Recent work by Jae-Sung Kwon and co-workers from Purdue University and Oak Ridge National Laboratory in the USA provides a biocompatible, cost-effective and efficient technique for realizing an on-chip bioassay system (Lab Chip 12, 4955–4959; 2012). The researchers demonstrated that their previously developed technique, known as rapid electrokinetic patterning, which combines a variety of electrokinetic mechanisms such as fluid manipulation, rapid particle assembly and selective particle capture on a chip, can be used to perform speedy and precise aggregation, patterning, translation, trapping and size-based separation of microorganisms, thus making it attractive for high-performance bioassay systems.

The chip consists of microfluidic chambers sandwiched between a pair of transparent parallel-plate indium tin oxide electrodes. The researchers focused the 1,064-nm-wavelength beam from an Nd:YVO4 laser on the bottom electrode through an objective, and introduced liquid through the ports on the top electrode. They tested three samples: Shewanella oneidensis (S. oneidensis) MR-1, a 1-μm-diameter rod-shaped bacterium, Saccharomyces cerevisiae (S. cerevisiae), a 5-μm-diameter spherical fungus, and Staphylococcus aureus (S. aureus), a 1-μm-diameter spherical bacterium, and labelled all three with SYTO-9 green fluorescent dye.

Credit: © 2012 RSC

When the researchers applied a uniform a.c. electric field (18.69 kHz, 17.8 V) to the suspension containing MR-1 bacteria, electrohydrodynamic flow caused the bacteria to move towards one of the electrode surfaces. When illuminating the bottom electrode with a 20 mW laser, they observed an induced electrothermal vortex due to the generation of temperature-dependent gradients of permittivity and conductivity in the medium, which interact with the applied electric field. The induced toroidal microvortex transported the MR-1 bacteria towards the illumination location on the electrode. As a result, the number of MR-1 bacteria exponentially increased with time in the illuminated area. When the researchers focused two laser spots on the electrode surface, the MR-1 bacteria aggregated at each of the illuminated areas. They also showed that the translation of MR-1 bacteria can be achieved by moving a focused laser across an electrode surface.

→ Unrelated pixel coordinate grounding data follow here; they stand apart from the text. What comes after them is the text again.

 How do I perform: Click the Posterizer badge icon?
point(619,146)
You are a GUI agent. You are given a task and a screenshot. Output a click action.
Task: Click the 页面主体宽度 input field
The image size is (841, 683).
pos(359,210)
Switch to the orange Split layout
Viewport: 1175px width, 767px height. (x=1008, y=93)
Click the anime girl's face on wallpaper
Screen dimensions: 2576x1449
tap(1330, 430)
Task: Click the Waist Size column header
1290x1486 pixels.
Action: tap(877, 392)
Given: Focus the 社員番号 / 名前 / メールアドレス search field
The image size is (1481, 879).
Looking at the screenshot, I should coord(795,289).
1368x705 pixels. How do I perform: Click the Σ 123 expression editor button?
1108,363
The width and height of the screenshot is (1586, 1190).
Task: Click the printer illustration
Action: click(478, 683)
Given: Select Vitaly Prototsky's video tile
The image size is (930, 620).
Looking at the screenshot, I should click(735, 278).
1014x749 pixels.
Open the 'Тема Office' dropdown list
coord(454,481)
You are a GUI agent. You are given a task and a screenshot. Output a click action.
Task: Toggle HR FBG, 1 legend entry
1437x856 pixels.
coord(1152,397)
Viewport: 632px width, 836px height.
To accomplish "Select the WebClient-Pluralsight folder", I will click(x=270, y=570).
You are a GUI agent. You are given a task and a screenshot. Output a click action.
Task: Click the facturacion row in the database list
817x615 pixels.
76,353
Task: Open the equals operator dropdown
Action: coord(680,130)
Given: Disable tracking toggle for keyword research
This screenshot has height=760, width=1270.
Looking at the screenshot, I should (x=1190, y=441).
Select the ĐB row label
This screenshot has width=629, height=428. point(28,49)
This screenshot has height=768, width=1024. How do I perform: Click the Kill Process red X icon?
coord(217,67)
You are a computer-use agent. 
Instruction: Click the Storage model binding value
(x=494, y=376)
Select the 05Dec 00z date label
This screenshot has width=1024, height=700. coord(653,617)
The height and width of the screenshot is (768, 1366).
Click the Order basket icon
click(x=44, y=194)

The stability of this technique is dependent on a critical frequency that is characterized as the inverse of particle diameter squared for the special case of constant surface charges. It sets the maximum a.c. frequency at which a stable rapid electrokinetic patterning cluster can be obtained. By simultaneously applying focused laser light and a uniform a.c. electric field above the critical frequency, the researchers have shown that the concentration, patterning and translation of a microorganism can be guaranteed based on the joint effect of electrohydrodynamic flow induced by the a.c. electric field and the electrothermal vortex induced by the laser heating. The dependence of the critical frequency on the surface charge density also allowed them to demonstrate size-based separation of S. cerevisiae and S. aureus using the same set-up but at different a.c. electric field frequencies. They envisage that this technique will further improve the performance of on-chip bioassay systems.